RFR (L) 7133093: Improve system dictionary performance

Mon Jul 17 20:10:12 UTC 2017

Feedback on the initial web rev:
Thank you for using web rev - that way I can do searches of the overall patch!

First - many thanks for doing this exercise so carefully, for following the specification in continuing
to record the initiating loader and for splitting this effort into multiple phases to allow further exploration
of the current expectations/behavior relative to class unloading.

And thank you for all the testing.

Just wanted to ensure that I understand some of the assumptions:

1) lock free reads of dictionaries - yes
2) lock free adds of entries to dictionaries - yes
3) removal of entries or entire dictionaries - at safe point only
4) rehashing - none today and none planned
5) resizing of dictionaries - none today, some planned
6) use of SystemDictionary_lock: essentially unchanged
7) atomicity guarantees relative to checking loader constraints and updates to the dictionary: unchanged

I did not review the SA/vmStructs - sounds like you had Jini George do that - great.

Minor questions/comments:

SystemDictionary::verify: "Verify of system dictionary failed" ->
looks like "Verify of placeholders failed"

thank you for asserts dictionary != NULL
Dictionary::print
  is it worth an assert that loader_data != NULL?
Can you please sanity check if there are other cases in which we need
to use dictionary_or_null() rather than dictionary()?
 - are there cases in which we could be using a dictionary from an anonymous class?
  e.g. there are a lot of places in systemDictionary.cpp where we
  call class_loader_data(class_loader); loader_data->dictionary();
     - was the lazily allocated dictionary allocated yet (see next question)

CLD.cpp
  Would it be less complex to eagerly create the dictionary for a CLD
  since it is extremely rare to not need one for non-anonymous CLDs?
  You could create before publishing the CLD

Terminology:
  How are you still using System Dictionary term?
  It still shows up in some comments and in some printed strings

biasedLocking.cpp, line 59
jvmtiGetLoadedClasses: line 298
dictionary.hpp lines 113,114, 120
dictionary.cpp 262-263, 478
dictionary.cpp 491
  fix comments e.g. "Iterate the system dictionary" ...
  - probably worth checking for other comments in the sources too
  unless these all appear to match new usage model

hashTable.hpp
line 268: what does this comment mean?
  "Don't create and use freelist"?
  I assume this means that this is a direct malloc, not using any block
  allocation, e.g. metaspace chunks, and this requires explicit freeing?

dictionary.hpp line 161
  could you possibly clean up comment while you are in here?
  I presume "a protection" is "a protection domain"?

dictionary.cpp
  why change from Hashtable::free_entry to explicit
unlink_entry/FREE_C_HEAP_ARRAY?

Future optimization:
I think that none of the built-in loaders is ever recorded as an initiating
loader for any class in a loader which permits unloading.
Note: we need to ensure that built-in includes boot, platform and
application class loader (and clean up any confusion with system
class loader - which can be set by the user to a custom class loader)
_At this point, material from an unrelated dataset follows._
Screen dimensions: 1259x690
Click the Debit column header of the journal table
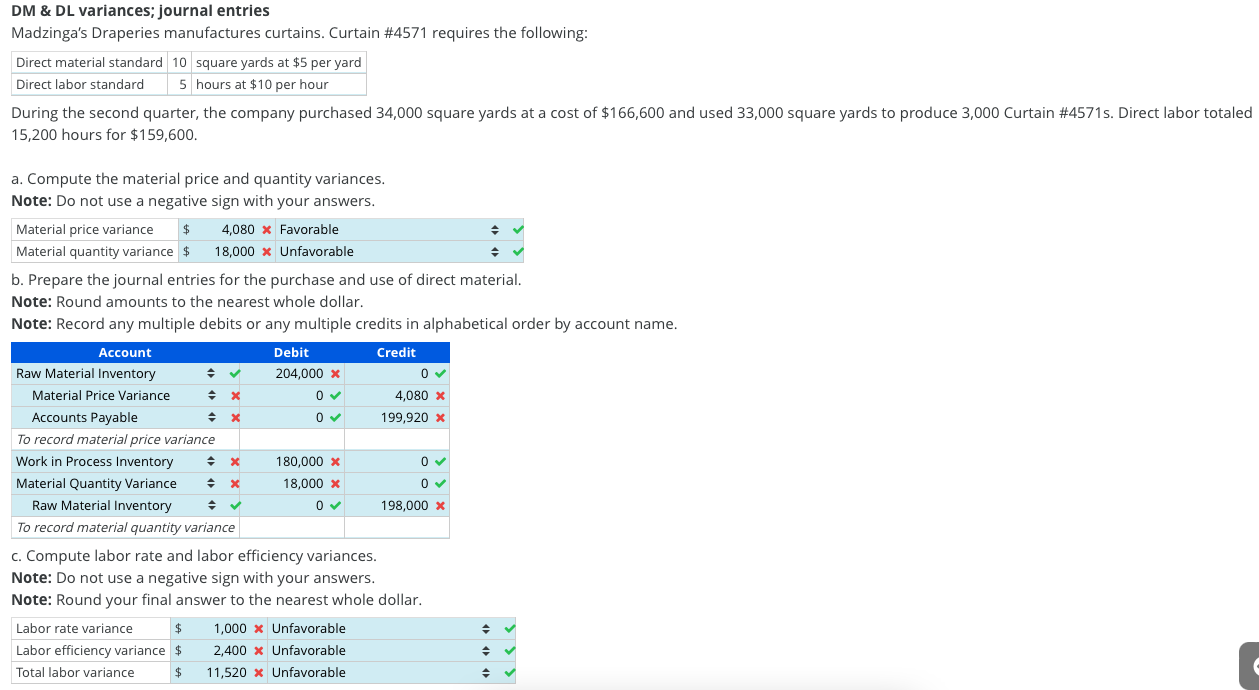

Any chance of changing DictionaryEntry* probe->klass() to be
probe->instanceKlass()?

Thank you for assertion _is_at_safepoint for try_get_next_class

CLD.cpp
  If the names of the classes_do vs. all_entries_do were modified to be
  defining_loader_classes_do vs. all_entries_classes_do or some way
  to make the distinction in the name that would be helpful.
  Otherwise, if you could please add comments to the CLDG::dictionary_classes_do
  etc. to distinguish these.

CLD.cpp
  lines 1200-1201
  Can you please fix the comment?
  I think you need separate comments for the ModuleEntry reads/PackageEntry's
exports which are looking for dead modules.
  IIUC, the do_unloading is actually looking for classes for which this
  is the initating loader, but their defining loader is dead.

systemDictionary.cpp: 445-447
  THANK you for the comments about the java_mirror handle keeping the class
  and class loader alive
  Could you clarify that the class_loader handle is not for the class
  we are checking, but rather for the initiating, i.e. requesting class loader
  (is that accurate?) So we are keeping both the requestor and the
  requested class alive

You removed the comment that compute_hash could lead to a safepoint/GC
  Is that not possible?
  comment in ObjectSynchronizer::FastHashCode says that with UseBiasedLocking
    we can revoke biases and must be able to handle a safepoint.

systemDictionary.cpp:
   NoSafepointVerifier
     If we add resizing logic later, and that happens at a safepoint,
     then the number of buckets change and the d_index is no longer valid
     so we would need to add back the NSpV?
    - this is a more general problem if compute_hash can lead to a safepoint/GC

systemDictionary.cpp: parse_stream
   why did you remove the record_dependency?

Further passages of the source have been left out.